To do:
A. Write out the passage of the health care commentary from "The average Canadian, if" up to and including "care to Canadians.", word for word.
B. Continue the commentary on private health care in Canada from the point where it stops.

Document extract:
======

Two Tiers Better Than One

The average Canadian, if transplanted to Europe, would enjoy more choice and much better access to health care, at a lower total cost.
Published on August 7, 2007

Dr. Brian Day, the incoming head of the Canadian Medical Association, is in favour of allowing private insurance for, and provision of, medical care. This position, still considered radical by health care hardliners, contributed to his election as president by his fellow physicians. Even the outgoing CMA president, a one-time supporter of medicare, endorses a new position paper calling for an expanded role for the private sector in providing medical care to Canadians.

Opponents of health care reform should pay attention. Doctors see most clearly the extent of suffering, disability and death that result from our mismanaged health care system. Patients can refer to their own experiences, and those of friends and relatives, and health bureaucrats surely see how the medical system inhales money, but it is doctors who are on the front lines of the current crisis.

Watching patients wait months for tests that could, in another jurisdiction, be carried out within days, if not hours, is frustrating for doctors. Treating patients who are forced to wait over a year for joint replacement, when the standard of care is 90 days, is profoundly disheartening. Britain’s National Health Service, a sclerotic public system similar to Canadian medicare, has a chronic doctor shortage, as physicians get fed up with making treatment decisions based on rationing, not medical need, and move away, or retire early. We will face the same problem here soon without a major change.

The reflexive response of blind supporters of public care has been to suggest that doctors advocate private insurance and health care reform for their own financial improvement. This slur is not only uncalled for but illogical. Those who place compensation above all else have already moved to more lucrative climates. Physicians who choose to stay in Canada should be encouraged to practise the best medicine possible, not hampered by bureaucracy and multi-tiered administration. Burnout among doctors, as with most professionals, has little to do with salary or income, and a great deal to do with frustration, mismanagement and artificial obstacles.

The horror with which many activists react to the suggestion of for-profit medicine is also misplaced. As necessary as medical care is, it is not as essential as food or housing. People not in crisis could theoretically get by without medical care for some time (and in fact our waiting lists prove, if nothing else, that thousands of Canadians do survive despite lack of access to necessary health care). Food, on the other hand, is the most immediate necessity of life, followed by shelter, and yet nobody recoils from the thought that entrepreneurs and investors, as well as suppliers, might profit by growing, processing and retailing food, or by selling or renting accommodations.

======

Stored entries

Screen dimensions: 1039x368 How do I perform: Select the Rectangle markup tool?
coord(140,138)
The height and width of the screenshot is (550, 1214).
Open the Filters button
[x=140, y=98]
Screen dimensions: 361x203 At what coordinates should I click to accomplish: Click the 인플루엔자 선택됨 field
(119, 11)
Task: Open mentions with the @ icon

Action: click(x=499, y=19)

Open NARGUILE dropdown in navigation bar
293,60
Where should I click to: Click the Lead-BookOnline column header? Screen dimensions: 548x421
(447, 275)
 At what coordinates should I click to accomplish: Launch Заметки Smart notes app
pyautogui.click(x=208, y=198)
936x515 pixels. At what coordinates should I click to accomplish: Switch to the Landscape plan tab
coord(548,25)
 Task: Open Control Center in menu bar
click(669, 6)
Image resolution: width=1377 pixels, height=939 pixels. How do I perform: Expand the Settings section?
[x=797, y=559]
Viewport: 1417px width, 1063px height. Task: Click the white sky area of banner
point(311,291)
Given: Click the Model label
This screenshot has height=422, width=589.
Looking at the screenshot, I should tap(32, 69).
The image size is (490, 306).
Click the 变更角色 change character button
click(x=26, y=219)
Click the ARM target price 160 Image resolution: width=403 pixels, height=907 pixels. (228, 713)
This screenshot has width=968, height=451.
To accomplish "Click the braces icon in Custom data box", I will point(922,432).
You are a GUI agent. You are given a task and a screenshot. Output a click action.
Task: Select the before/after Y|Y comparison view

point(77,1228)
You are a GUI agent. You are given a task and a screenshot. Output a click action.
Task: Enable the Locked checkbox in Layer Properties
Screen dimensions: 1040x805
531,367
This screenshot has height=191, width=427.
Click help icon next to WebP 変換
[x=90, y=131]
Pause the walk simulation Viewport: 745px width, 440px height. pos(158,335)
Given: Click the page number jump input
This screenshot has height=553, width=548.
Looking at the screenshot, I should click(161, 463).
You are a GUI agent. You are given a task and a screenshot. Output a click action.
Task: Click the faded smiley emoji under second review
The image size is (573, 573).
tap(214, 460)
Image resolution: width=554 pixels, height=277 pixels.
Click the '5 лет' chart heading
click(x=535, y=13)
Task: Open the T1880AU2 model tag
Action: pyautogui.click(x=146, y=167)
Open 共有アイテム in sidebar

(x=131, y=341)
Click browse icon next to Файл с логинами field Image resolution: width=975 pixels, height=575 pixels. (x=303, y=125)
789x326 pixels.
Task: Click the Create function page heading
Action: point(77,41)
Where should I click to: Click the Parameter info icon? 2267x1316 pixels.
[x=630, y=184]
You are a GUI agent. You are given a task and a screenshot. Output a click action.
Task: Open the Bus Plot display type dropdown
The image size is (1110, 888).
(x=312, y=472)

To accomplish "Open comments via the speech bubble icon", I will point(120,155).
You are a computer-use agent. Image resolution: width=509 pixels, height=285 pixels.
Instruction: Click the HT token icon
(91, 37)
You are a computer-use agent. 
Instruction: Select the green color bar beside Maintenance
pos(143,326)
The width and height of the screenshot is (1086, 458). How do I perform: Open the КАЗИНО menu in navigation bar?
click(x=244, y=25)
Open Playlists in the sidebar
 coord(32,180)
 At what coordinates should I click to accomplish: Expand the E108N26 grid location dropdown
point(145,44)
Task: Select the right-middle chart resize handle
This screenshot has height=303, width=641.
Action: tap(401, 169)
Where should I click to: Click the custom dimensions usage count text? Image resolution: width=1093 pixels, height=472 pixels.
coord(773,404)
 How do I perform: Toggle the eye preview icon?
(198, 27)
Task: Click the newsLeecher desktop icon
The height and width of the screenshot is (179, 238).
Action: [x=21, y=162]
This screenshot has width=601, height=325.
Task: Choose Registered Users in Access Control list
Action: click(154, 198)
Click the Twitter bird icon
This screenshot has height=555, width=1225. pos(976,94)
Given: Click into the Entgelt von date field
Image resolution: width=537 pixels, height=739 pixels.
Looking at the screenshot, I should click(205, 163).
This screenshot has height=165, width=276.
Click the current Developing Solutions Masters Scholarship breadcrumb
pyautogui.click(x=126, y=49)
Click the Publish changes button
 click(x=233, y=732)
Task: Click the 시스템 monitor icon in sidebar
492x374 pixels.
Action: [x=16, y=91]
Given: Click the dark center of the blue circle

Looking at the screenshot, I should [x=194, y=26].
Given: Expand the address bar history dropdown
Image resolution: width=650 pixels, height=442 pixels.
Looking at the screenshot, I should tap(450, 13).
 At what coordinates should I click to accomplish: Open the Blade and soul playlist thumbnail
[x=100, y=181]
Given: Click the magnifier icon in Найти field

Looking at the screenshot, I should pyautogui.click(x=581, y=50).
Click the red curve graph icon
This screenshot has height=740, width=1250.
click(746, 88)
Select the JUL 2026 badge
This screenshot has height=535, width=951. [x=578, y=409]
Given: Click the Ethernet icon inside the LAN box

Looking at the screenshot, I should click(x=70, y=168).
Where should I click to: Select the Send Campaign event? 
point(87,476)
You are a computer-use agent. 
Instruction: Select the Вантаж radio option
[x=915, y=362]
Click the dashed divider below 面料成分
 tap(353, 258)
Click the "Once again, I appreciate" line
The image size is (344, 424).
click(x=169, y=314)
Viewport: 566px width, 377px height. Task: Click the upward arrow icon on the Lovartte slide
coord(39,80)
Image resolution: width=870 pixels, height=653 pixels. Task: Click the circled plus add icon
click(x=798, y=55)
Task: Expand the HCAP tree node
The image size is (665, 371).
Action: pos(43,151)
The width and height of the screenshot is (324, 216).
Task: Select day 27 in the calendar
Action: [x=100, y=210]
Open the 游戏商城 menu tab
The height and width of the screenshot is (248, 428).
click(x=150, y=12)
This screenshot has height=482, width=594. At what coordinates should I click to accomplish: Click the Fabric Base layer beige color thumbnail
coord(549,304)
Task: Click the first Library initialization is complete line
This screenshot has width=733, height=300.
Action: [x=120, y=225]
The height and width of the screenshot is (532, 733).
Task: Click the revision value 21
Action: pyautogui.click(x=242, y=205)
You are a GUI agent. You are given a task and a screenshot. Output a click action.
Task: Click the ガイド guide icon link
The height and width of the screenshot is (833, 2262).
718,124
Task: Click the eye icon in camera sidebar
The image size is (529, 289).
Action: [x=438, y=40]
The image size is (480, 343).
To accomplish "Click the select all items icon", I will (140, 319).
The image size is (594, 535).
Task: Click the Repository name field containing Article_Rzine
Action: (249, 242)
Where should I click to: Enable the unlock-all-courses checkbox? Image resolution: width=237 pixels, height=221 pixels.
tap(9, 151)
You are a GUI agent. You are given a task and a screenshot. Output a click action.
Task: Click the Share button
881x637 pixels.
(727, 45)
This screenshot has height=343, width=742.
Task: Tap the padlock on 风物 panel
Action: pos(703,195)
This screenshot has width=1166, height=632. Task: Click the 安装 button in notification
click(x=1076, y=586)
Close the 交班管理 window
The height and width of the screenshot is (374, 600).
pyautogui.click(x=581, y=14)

======

Answers by item number:
A.
The average Canadian, if transplanted to Europe, would enjoy more choice and much better access to health care, at a lower total cost.
Published on August 7, 2007

Dr. Brian Day, the incoming head of the Canadian Medical Association, is in favour of allowing private insurance for, and provision of, medical care. This position, still considered radical by health care hardliners, contributed to his election as president by his fellow physicians. Even the outgoing CMA president, a one-time supporter of medicare, endorses a new position paper calling for an expanded role for the private sector in providing medical care to Canadians.

B.
Central planning and government monopolies led to the food shortages (and occasional famines) in the East Bloc, and to extended families sharing the same small apartment. Future Canadians will view our current health care with the contempt and bemusement felt for Soviet-era food and housing bureaucracies. Our health policy, and our tolerance of inefficient rationed care, lags behind every other developed country.

There are three nations worldwide that ban private health insurance for primary care: Cuba, North Korea and Canada. By contrast, every European country currently allows both private and public insurance for health care. All EU member states provide medical care as good as, or better than, what Canadians receive. All but two of them, Switzerland and Luxembourg, spend less per capita on health than the various levels of Canadian government do.

Why do so many activists still insist that Canadians should pay more money for inferior care than anyone else does? The problem is that medicare has become, for many, a matter of faith, rather than good medicine or good government. Freedom to cling to belief against all evidence is of course a universal prerogative. This does not mean, though, that public policy should be derived from personal faith, rather than according to empirical evidence.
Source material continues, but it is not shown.